◆ **TASK**: Every line from the one containing "You are a computer-use" to the end of the records below must be copied exactly, and no pictures may be included.
━━━ SUPPLIED DATA ━━━
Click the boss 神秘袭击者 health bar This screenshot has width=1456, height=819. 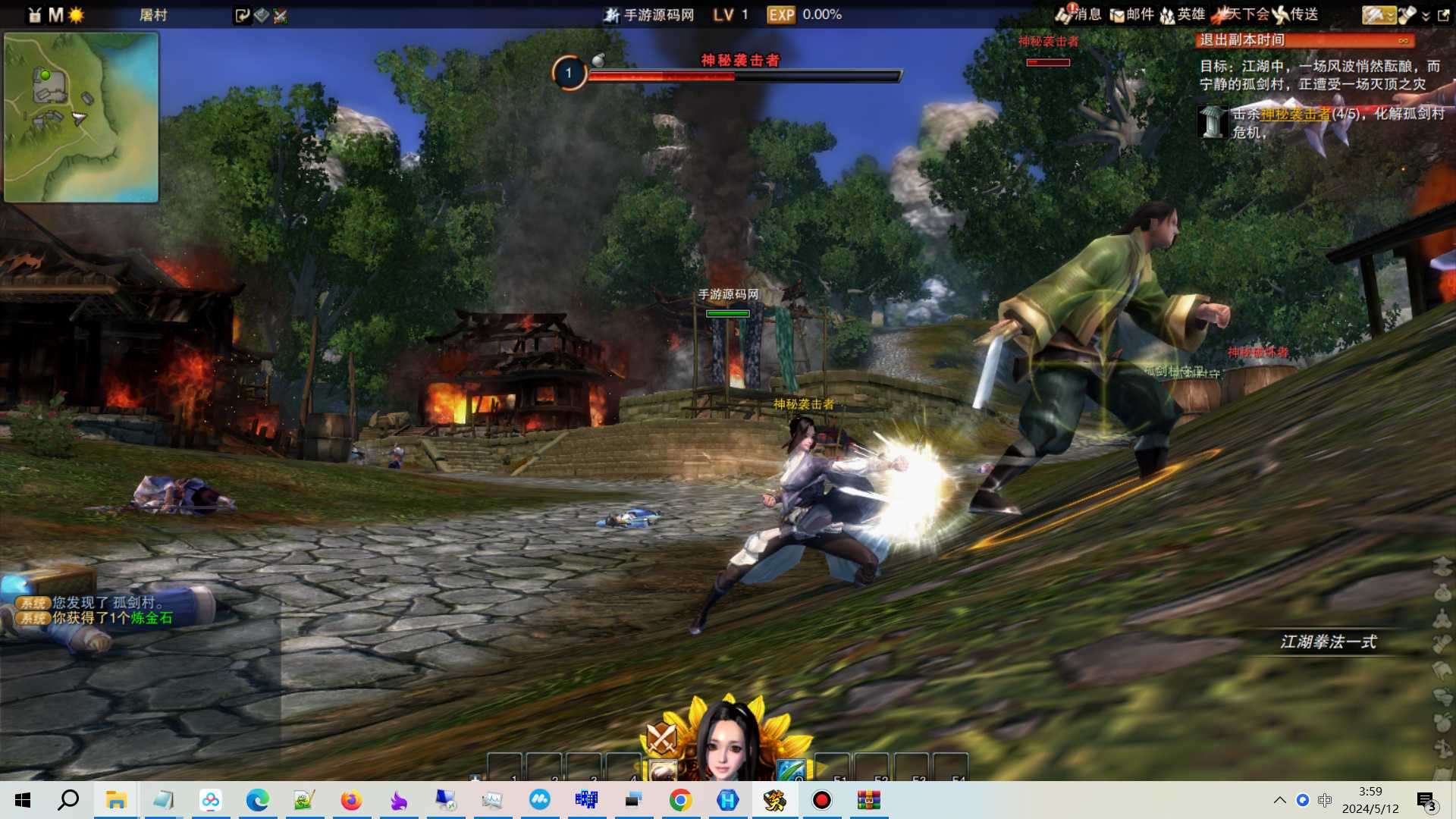745,76
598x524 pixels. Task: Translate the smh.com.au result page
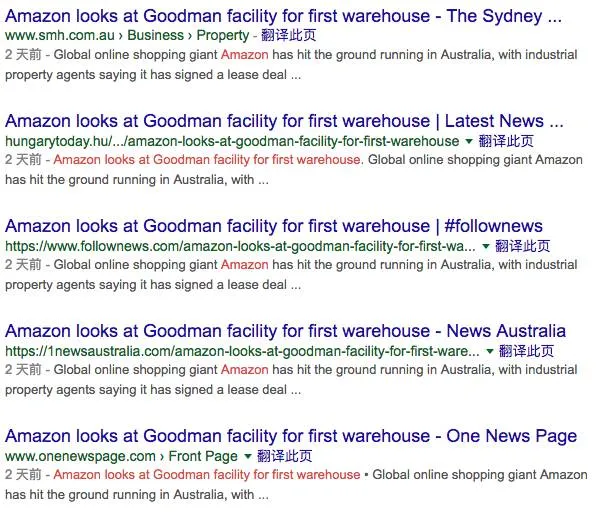tap(288, 35)
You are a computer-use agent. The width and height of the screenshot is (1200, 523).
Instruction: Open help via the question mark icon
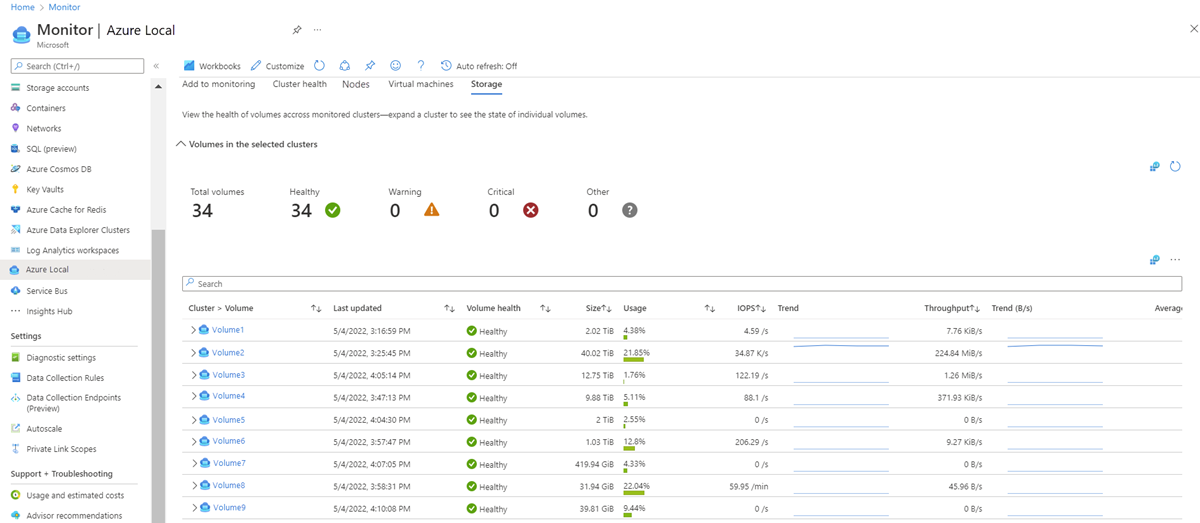pos(421,66)
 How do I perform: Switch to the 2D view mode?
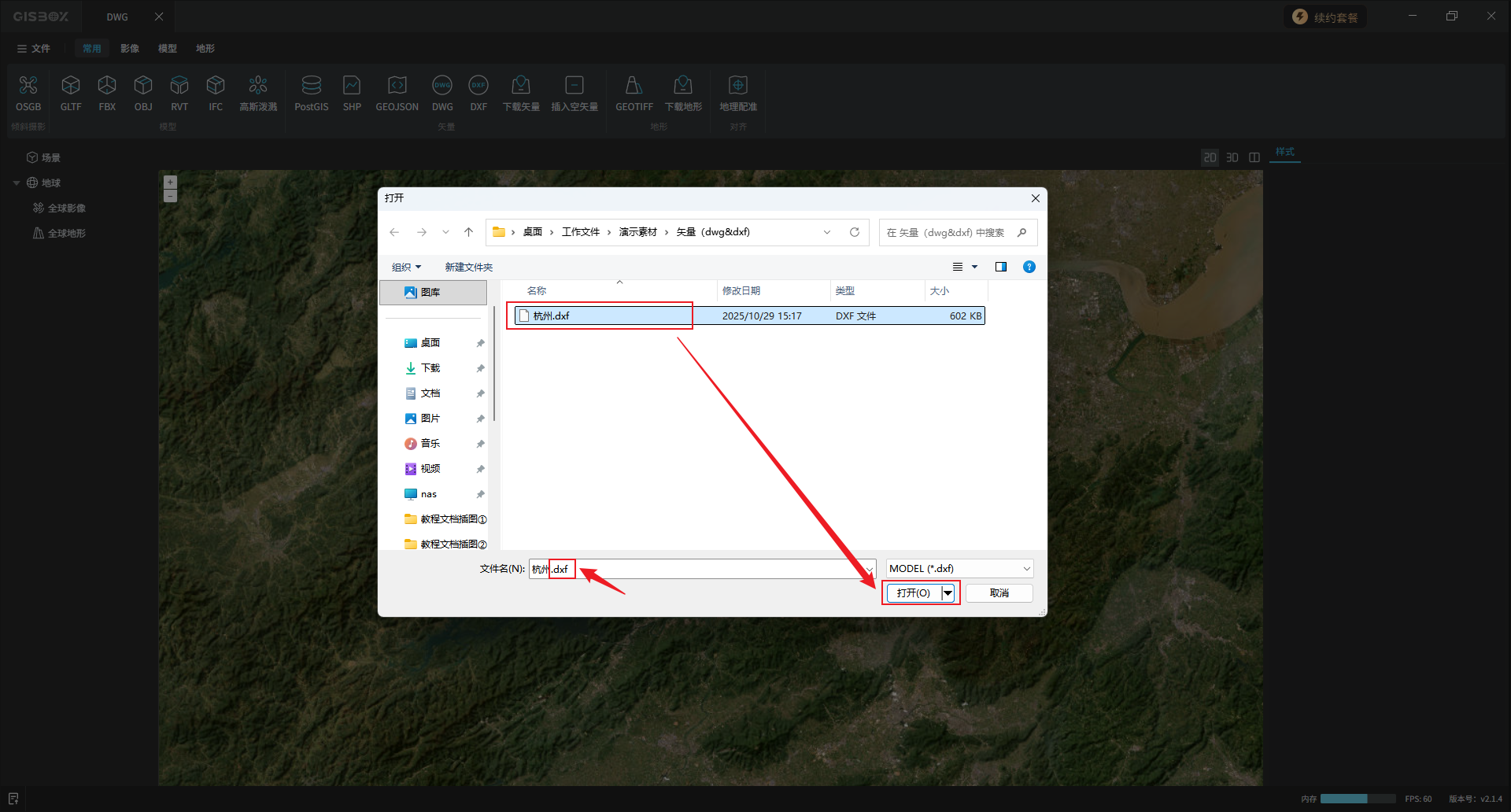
━━━
◆ **OUTPUT**:
You are a computer-use agent. The width and height of the screenshot is (1200, 523).
Instruction: Open help via the question mark icon
pos(421,66)
 How do I perform: Switch to the 2D view mode?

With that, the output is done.